Dalinar: Beneath the stoic warrior exterior, Dalinar is deeply troubled. He knows treachery nests close to his nephew, and the admission that he cannot trust his own guards reveals a man strained to his limits. His closing line about the real storm yet to come positions him as the book's prescient worrier.
Elhokar: The king remains a study in contrast to his father Gavilar and uncle Dalinar. He survives, but his immediate rant about mirrors and invisible watchers paints him as paranoid and childish. Kaladin silently judges him for lacking the composure a king's Calling supposedly demands.
Moash: Present at the scene after his shift ends, Moash appears helpful and concerned. He guides Kaladin through the evidence and reacts with genuine alarm when Kaladin leans recklessly over the drop.
Themes, Symbols, or Motifs
Assassination as Cowardice: Dalinar and Kaladin agree the attempt sought to look like an accident. Poison and hidden attackers are more reliable methods, but a faked mishap leaves no culprit to pursue. The conspirators' timidity is a weakness Kaladin intends to exploit.
The Shardblade Clue: The clean cut is both evidence and symbol. Shardblades are weapons of legend, wielded by the powerful. That one was used here means the threat is not some disgruntled servant but an enemy with resources and access — and a careless overconfidence that left a mark.
Trust and Paranoia: Dalinar's question cuts to the heart of the chapter: who can he trust? The king sees enemies in his mirror; Dalinar sees them in his household. Kaladin's oath — "Yes. I swear it." — sets him apart as the one man Dalinar can believe.
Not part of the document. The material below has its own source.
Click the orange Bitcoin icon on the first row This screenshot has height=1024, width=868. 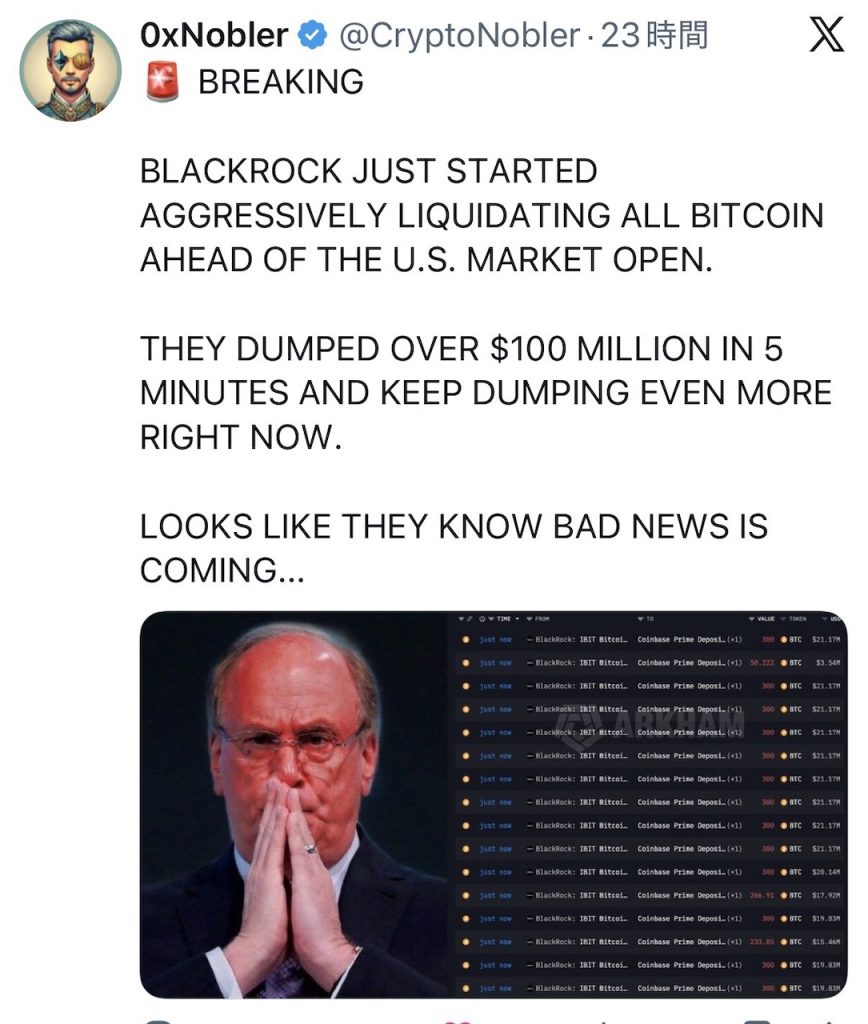(x=784, y=639)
Height and the View: The balcony overlooks the Shattered Plains, a vista Kaladin finds liberating. Yet this height nearly becomes a death sentence for the king. The chapter subtly equates physical elevation with political exposure: the higher you stand, the farther you fall.
Why This Chapter Matters
"Assassin" escalates the camp's political danger from suspicion to confirmed violence. The Shardblade evidence transforms a vague threat into a specific one, narrowing the suspect pool and raising the stakes. Dalinar's decision to entrust Kaladin with the king's life formalizes the bridge captain's promotion from outcast to indispensable protector. This chapter also deepens the mystery: the amateurish attempt feels wrong to Dalinar, a clumsy preamble to the real storm he fears from Sadeas or the true killer of Gavilar. Kaladin now stands at the center of the warcamp's most vulnerable point, armed with orders, Stormlight, and a quiet oath sworn under a broken railing.
Study Questions and Answers
1. How does Kaladin determine the railing was sabotaged rather than simply weak construction?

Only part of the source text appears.